SiCp/Al composites have been widely used in many fields due to their excellent mechanical properties. However, the addition of reinforced phase SiC particles makes the overall properties of the composites hard and brittle, which brings great challenges to milling. Ultrasonic vibration-assisted processing technology has great advantages in processing hard and brittle materials. However, the process of rupture of SiC particles cannot be effectively observed during the test processing, and a large number of tests increase the cost of the test.
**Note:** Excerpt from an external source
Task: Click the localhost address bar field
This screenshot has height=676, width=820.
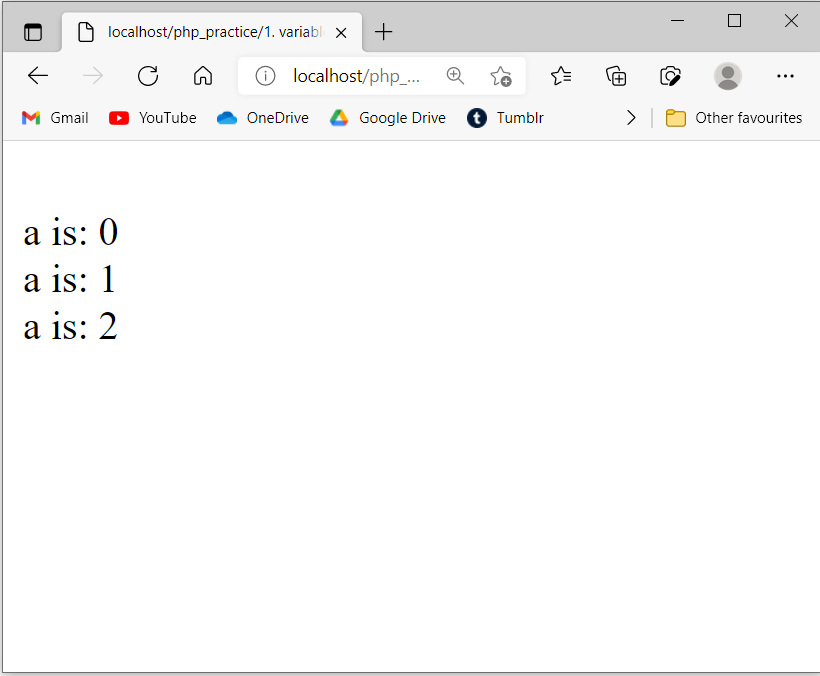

The combination of finite element analysis and experiment was used to study the machining performance of High-volume fraction SiCp/Al composites in longitudinal-torsional ultrasonic-assisted milling (LTUAM), and its feasibility was evaluated by comparing with conventional Milling (CM). By analyzing the trajectories of cutting edges in ultrasonic-assisted milling, It was found that ultrasonic frequency determines the time of periodic contact-separation between chisel edge and workpiece, and ultrasonic amplitude determines the maximum distance of contact-separation. Using ABAQUS finite element software, a polygon SiC particles model with a high-volume fraction was established to investigate the SiC particles crushing process under different ultrasonic-assisted milling conditions. The results showed that high-frequency ultrasonic-assisted milling could soften SiCp/Al composites, and the structural integrity of silicon carbide particles could be better maintained under appropriate ultrasonic amplitudes, reducing the probability of fragmentation. The removal mode was mainly plastic removal or crushing into small particles. The surface roughness value and milling force were reduced, improving the surface quality of the processed composite material. The conclusions of the milling test were basically consistent with the simulation results, which prove the correctness and feasibility of the simulation results.

SiCp/Al复合材料由于其优异的力学性能而被广泛应用于许多领域。然而，增强相碳化硅颗粒的加入使复合材料的整体性能变硬变脆，给球磨带来了很大的挑战。超声波振动辅助加工技术在加工硬脆材料方面具有很大的优势。但在试验加工过程中无法有效观察到SiC颗粒的破裂过程，大量试验增加了试验成本。采用有限元分析与实验相结合的方法研究了高体积分数SiCp/Al复合材料在纵向扭转超声辅助铣削（LTUAM）中的加工性能，并通过与常规铣削（CM）的对比评估了其可行性。通过分析超声辅助铣削切削刃的轨迹，发现超声频率决定了横刃与工件之间周期性接触分离的时间，超声振幅决定了接触分离的最大距离。利用ABAQUS有限元软件，建立了高体积分数的多边形SiC颗粒模型，研究了不同超声辅助研磨条件下SiC颗粒的破碎过程。结果表明，高频超声辅助铣削可以软化SiCp/Al复合材料，在适当的超声振幅下可以更好地保持碳化硅颗粒的结构完整性，降低碎裂的可能性。去除方式主要是去除塑料或粉碎成小颗粒。降低了表面粗糙度值和铣削力，提高了加工复合材料的表面质量。铣削试验结论与仿真结果基本一致，证明了仿真结果的正确性和可行性。